In a known device (DE-PS No. 27 43 562), the shaping tools are located in a turning device and are formed as a two-part relatively complicated shaping frame. Prior to the entrance of a stack along with a first heat shrinkable foil positioned on it into the frame, the stack is moved to one of two conveying surfaces of the turning device. After the arrival of the stack with its first shrinkable foil, the shaping tools are moved from above into the inset spaces of the final layer of the stack during the closing movement of the two conveying surfaces of the turning device. After the stack has been turned, the shaping frame is removed from the turning device and is conveyed along with the stack through a device for applying a second heat shrinkable foil and a second shrinking device. The shaping tools are then separated from the stack and returned to the turning device. While this known device is very favorable for forming non-deformable and stable stacks, it is, however, very expensive and requires considerable space for the overall arrangement.

■ ■ ■ ■ ■ ■ ■

= Objective 1 =
In the passage on the stack-shaping device, what two drawbacks of the known device are given?
= Objective 2 =
Continue the passage on the stack-shaping device from its last sentence.

■ ■ ■ ■ ■ ■ ■

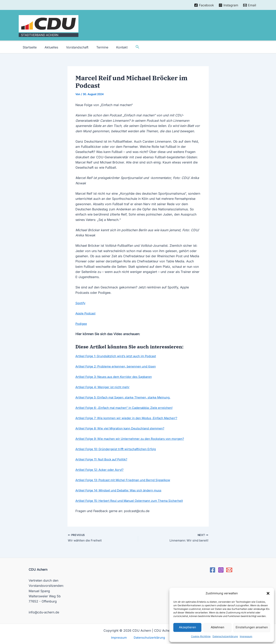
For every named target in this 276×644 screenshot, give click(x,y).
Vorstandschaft (73, 47)
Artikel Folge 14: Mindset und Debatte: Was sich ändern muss (121, 490)
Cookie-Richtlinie (201, 636)
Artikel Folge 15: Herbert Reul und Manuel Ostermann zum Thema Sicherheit (132, 500)
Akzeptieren (187, 627)
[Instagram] (228, 5)
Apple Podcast (86, 313)
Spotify (81, 303)
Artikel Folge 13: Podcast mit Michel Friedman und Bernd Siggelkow (126, 480)
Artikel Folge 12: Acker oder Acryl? (101, 470)
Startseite (29, 47)
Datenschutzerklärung (225, 636)
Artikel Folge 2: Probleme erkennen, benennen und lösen (118, 366)
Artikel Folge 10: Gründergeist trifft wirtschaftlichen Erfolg (118, 449)
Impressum (246, 636)
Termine (97, 47)
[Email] (250, 5)
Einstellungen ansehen (252, 627)
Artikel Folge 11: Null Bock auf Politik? (103, 459)
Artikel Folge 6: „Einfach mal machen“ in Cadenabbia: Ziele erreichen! (127, 408)
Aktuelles (49, 47)
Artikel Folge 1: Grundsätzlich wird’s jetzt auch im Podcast (119, 356)
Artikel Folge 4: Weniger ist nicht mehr (104, 387)
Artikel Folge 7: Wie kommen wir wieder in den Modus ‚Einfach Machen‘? (130, 418)
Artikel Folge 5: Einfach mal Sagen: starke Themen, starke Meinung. (126, 397)
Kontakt (115, 47)
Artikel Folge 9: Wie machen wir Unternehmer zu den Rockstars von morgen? (133, 438)
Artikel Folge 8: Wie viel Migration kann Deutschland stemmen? (123, 428)
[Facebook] (204, 5)
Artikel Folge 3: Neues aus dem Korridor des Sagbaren (116, 376)
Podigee (81, 324)
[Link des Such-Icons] (129, 47)
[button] (268, 593)
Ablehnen (217, 627)
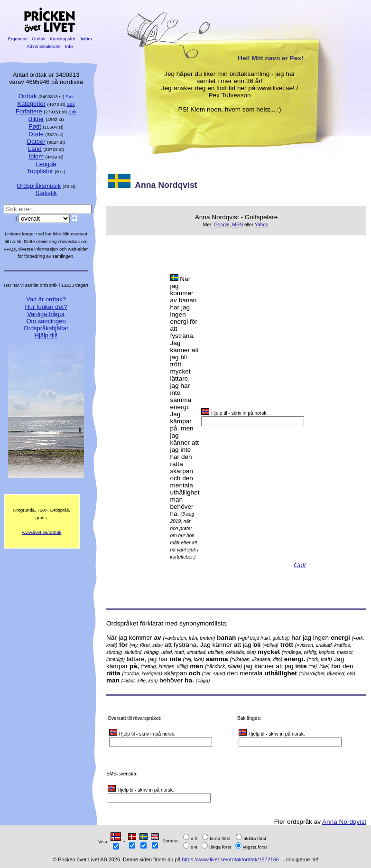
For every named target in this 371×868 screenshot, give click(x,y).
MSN (237, 224)
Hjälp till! (46, 335)
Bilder (36, 119)
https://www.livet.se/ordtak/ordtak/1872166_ (232, 859)
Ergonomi (18, 38)
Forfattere (29, 111)
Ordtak (38, 38)
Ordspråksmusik (38, 186)
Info (69, 46)
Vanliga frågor (46, 314)
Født (35, 126)
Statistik (46, 193)
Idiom (36, 156)
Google (222, 224)
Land (35, 149)
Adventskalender (44, 46)
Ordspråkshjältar (46, 328)
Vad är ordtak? (46, 299)
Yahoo (261, 224)
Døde (36, 134)
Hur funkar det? (46, 307)
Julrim (85, 38)
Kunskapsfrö (62, 38)
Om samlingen (46, 321)
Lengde (46, 164)
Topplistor (40, 171)
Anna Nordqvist (344, 821)
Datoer (36, 141)
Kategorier (31, 103)
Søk (69, 96)
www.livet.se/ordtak (42, 532)
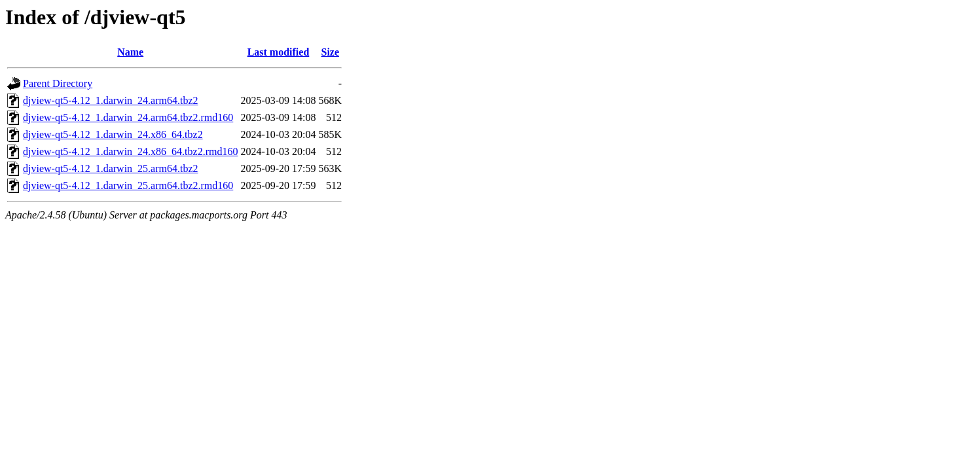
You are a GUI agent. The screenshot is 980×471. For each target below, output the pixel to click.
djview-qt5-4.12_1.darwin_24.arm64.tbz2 (111, 100)
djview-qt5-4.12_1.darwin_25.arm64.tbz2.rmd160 (128, 185)
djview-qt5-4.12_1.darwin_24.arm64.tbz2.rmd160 (128, 117)
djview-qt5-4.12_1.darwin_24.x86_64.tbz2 (113, 134)
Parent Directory (58, 83)
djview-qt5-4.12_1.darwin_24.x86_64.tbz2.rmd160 (130, 151)
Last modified (278, 52)
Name (130, 52)
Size (331, 52)
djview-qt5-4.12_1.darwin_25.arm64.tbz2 (111, 168)
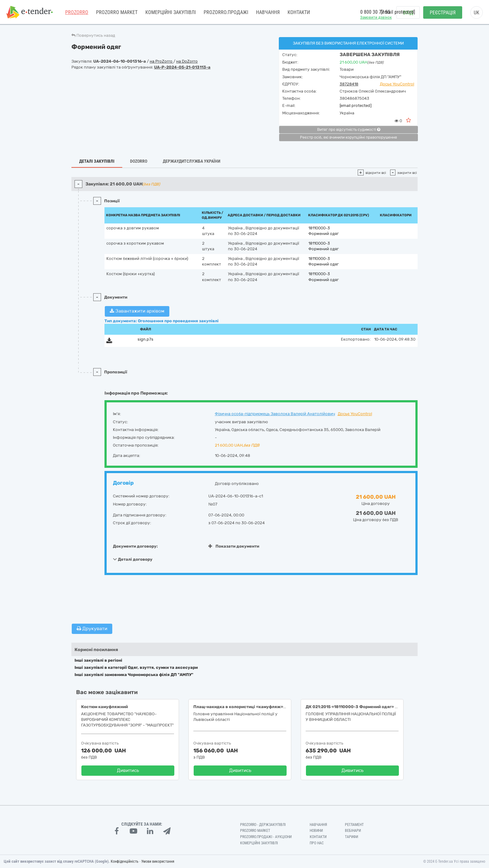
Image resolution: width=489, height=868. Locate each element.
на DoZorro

■ ■ ■ ■ ■ ■ ■

= Exercise response 1 =
It is very expensive and requires considerable space for the overall arrangement.

= Exercise response 2 =
Furthermore, it is known in DE-PS No. 27 60 249 to position the turning device between a device for applying a single shrinkable foil and a single shrink device where there is a small output requirement for reducing the equipment expense whereby after the first shrinkable foil has been applied, the stack merely passes through the turning device without being inverted so that the first shrinkable foil can be shrunk-on in the shrinking device. Next, the stack is returned to the turning device where it is inverted and then moved back to the shrinkable foil applying device where it is covered with a second shrinkable foil. Again, the foil enclosed stack is passed through the turning device and is conveyed into the shrinking device where the second shrinkable foil is shrunk-on. To shape the inset spaces in the stack, this known device requires two additional shaping devices, one located upstream of the shrinking device for shaping the inset spaces, if the spaces are located at the top, and one downstream of the shrinking device for shaping the inset spaces if they are located at the bottom after the stack has been inverted.
In another known apparatus, disclosed in DE-OS No. 27 02 613, it is known to move the narrower final layer located on a floor mounted conveyor against a stop on one side by lowering the stack in an appropriate region of the conveyor to assure the shaping of the bottom layer with its inset spaces and to shape the opposite side of the layer by pivoting a pressure flap into contact with the layer.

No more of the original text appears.